I applied Baye's formula as:
W = Event that India won according to C
X = Event that A told B that India didn't win
Y = Event that B lied to C
So,
X' = Event that A didn't tell B that India didn't win = Event that A told B that India won
Y' = Event that B didn't lie to C = Event that B told the truth to C
For C :
P(W) = P(Y'|X').P(X') + P(Y|X).P(X)
= 3/4 . P(X') + 1/4 . P(X) [B's telling lie(or truth) to C is independent of A's telling lie(or truth) to B] ....... (1)Now Let :
I = Event that India actually won (Probability is 1/3)

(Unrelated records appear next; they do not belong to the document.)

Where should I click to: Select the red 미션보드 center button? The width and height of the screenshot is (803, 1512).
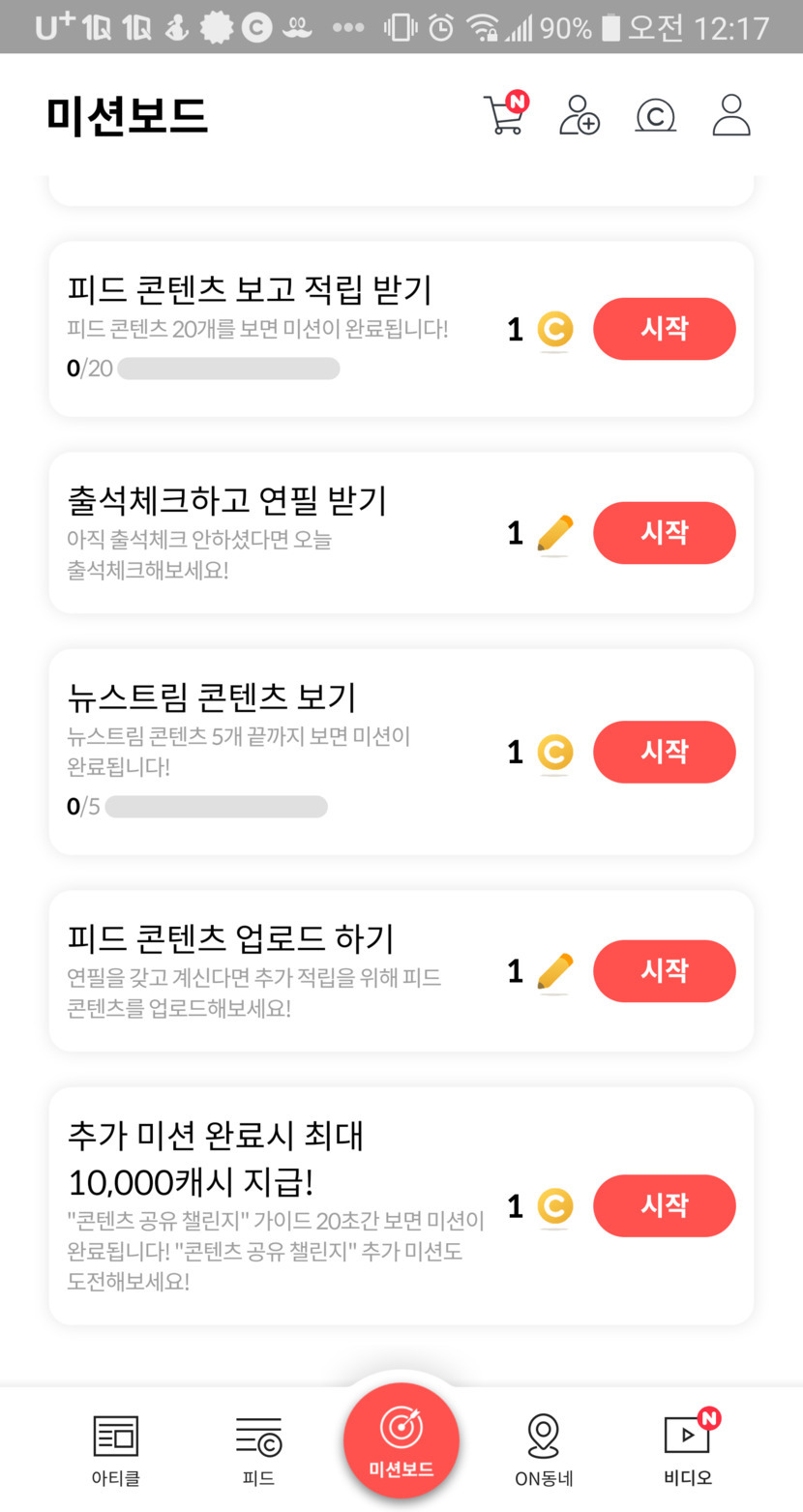[x=401, y=1439]
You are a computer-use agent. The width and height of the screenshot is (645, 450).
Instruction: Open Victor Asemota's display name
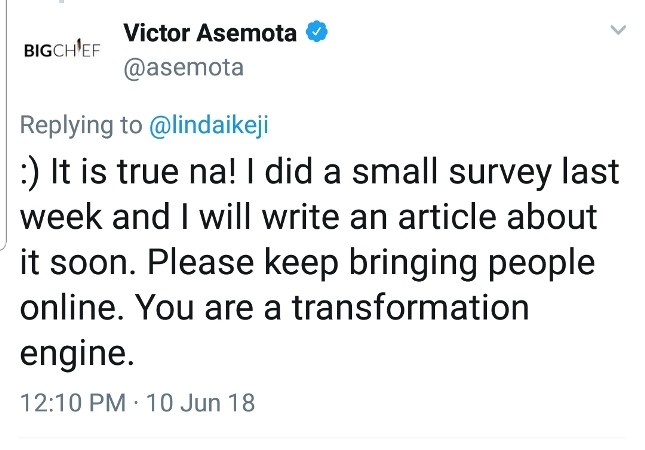pos(210,32)
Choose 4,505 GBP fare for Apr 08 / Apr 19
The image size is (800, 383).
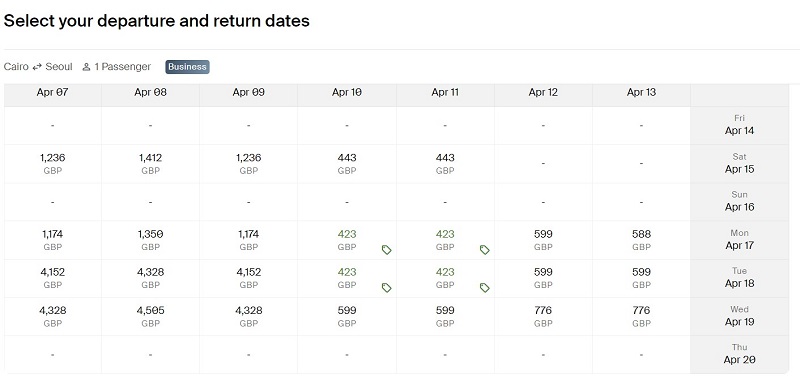click(x=151, y=317)
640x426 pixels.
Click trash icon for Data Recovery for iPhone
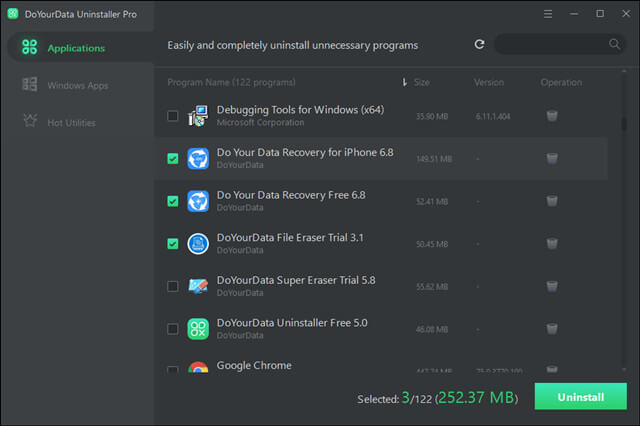coord(552,158)

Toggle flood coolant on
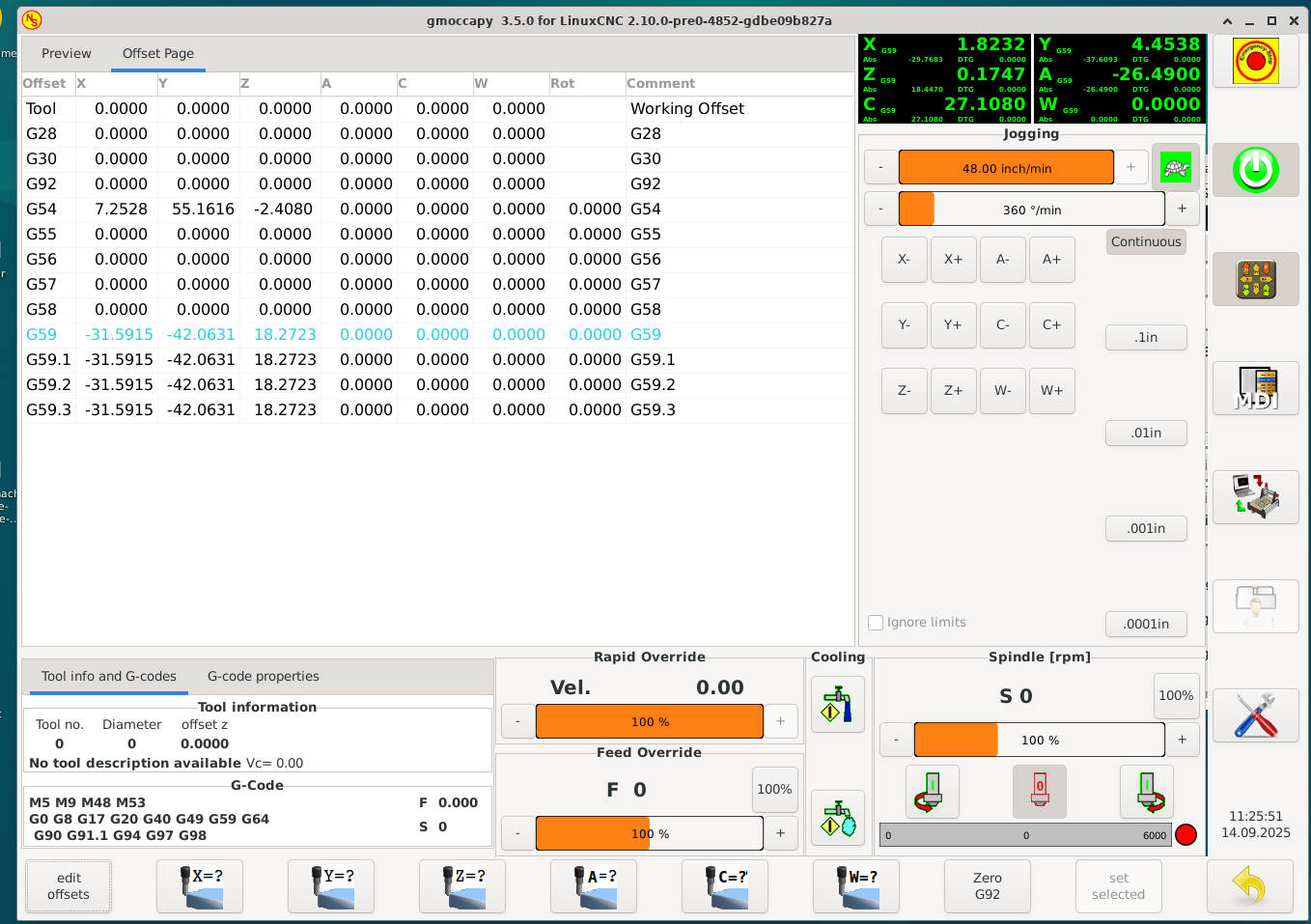point(837,704)
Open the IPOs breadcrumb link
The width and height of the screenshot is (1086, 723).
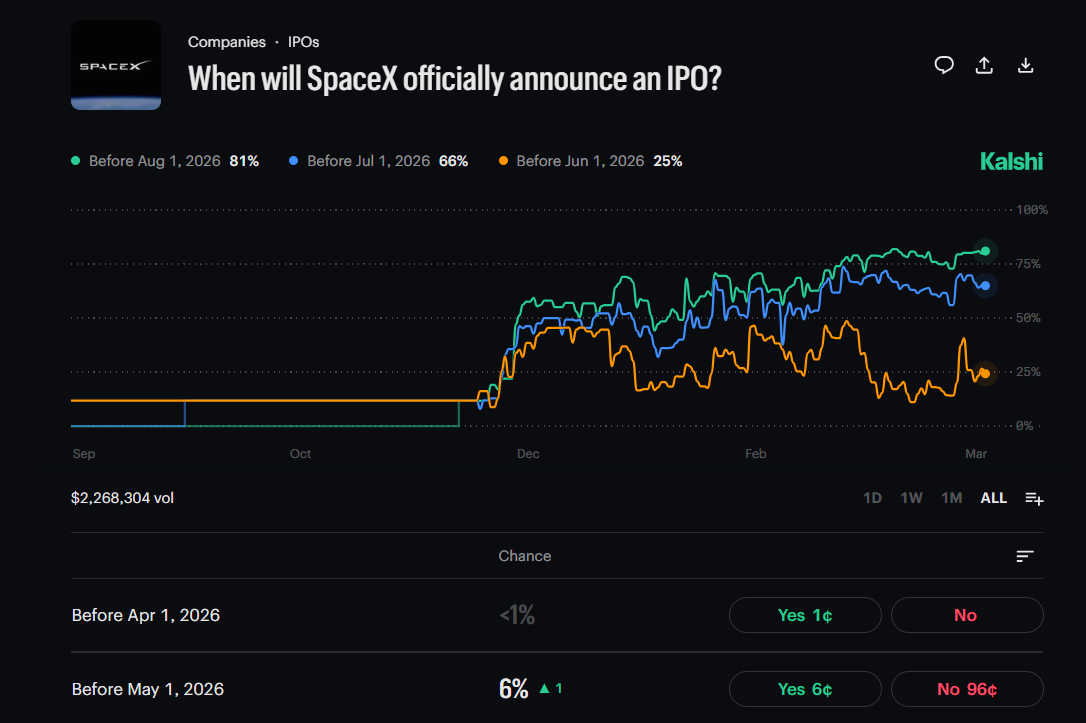[x=303, y=41]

A = Event that A tells the truth
P(X') = P(A|I).P(I) + P(A'|I').P(I')
= 3/4 . 1/3 + 1/4 . 2/3 [A's telling lie(or truth) is independent of India's win(or lose)] = 5/12 .......... (2)And
P(X) = P(A'|I).P(I) + P(A|I').P(I')
= 1/4 . 1/3 + 3/4 . 2/3 = 7/12 ..........(3)So, From Equation 1 we get :
P(W) = 3/4 . 5/12 + 1/4 . 7/12
= 11/24
But the answer is 10/16.
There are eight cases (for simplicity, the wording is ungrammatical):
(1) Won, A truth, B truth.
(2) Won, A truth, B lie.
(3) Won, A lie, B truth.
(4) Won, A lie, B lie.
(5) Lost, A truth, B truth.
(6) Lost, A truth, B lie.
(7) Lost, A lie, B truth.
(8) Lost, A lie, B lie.
Now, you can easily check that B's statement that “A said India won” is compatible only with (1), (4), (6), and (7). The cumulative probability of these events (assuming that the probability of winning is $1/2$) is $$\left(\frac{1}{2}\times\frac{3}{4}\times\frac{3}{4}\right)+\left(\frac{1}{2}\times\frac{1}{4}\times\frac{1}{4}\right)+\left(\frac{1}{2}\times\frac{3}{4}\times\frac{1}{4}\right)+\left(\frac{1}{2}\times\frac{1}{4}\times\frac{3}{4}\right)=\frac{1}{2}.$$ Out of these cases, the cumulative probability of those involving winning is $$\left(\frac{1}{2}\times\frac{3}{4}\times\frac{3}{4}\right)+\left(\frac{1}{2}\times\frac{1}{4}\times\frac{1}{4}\right)=\frac{5}{16}.$$ Hence, the conditional probability you are looking for is $$\frac{5/16}{1/2}=\frac{10}{16}.$$
Note: if you insist that the probability of winning is $1/3$ and that of lost/draw is $2/3$, then the answer must be $5/11$ (by analogous computations).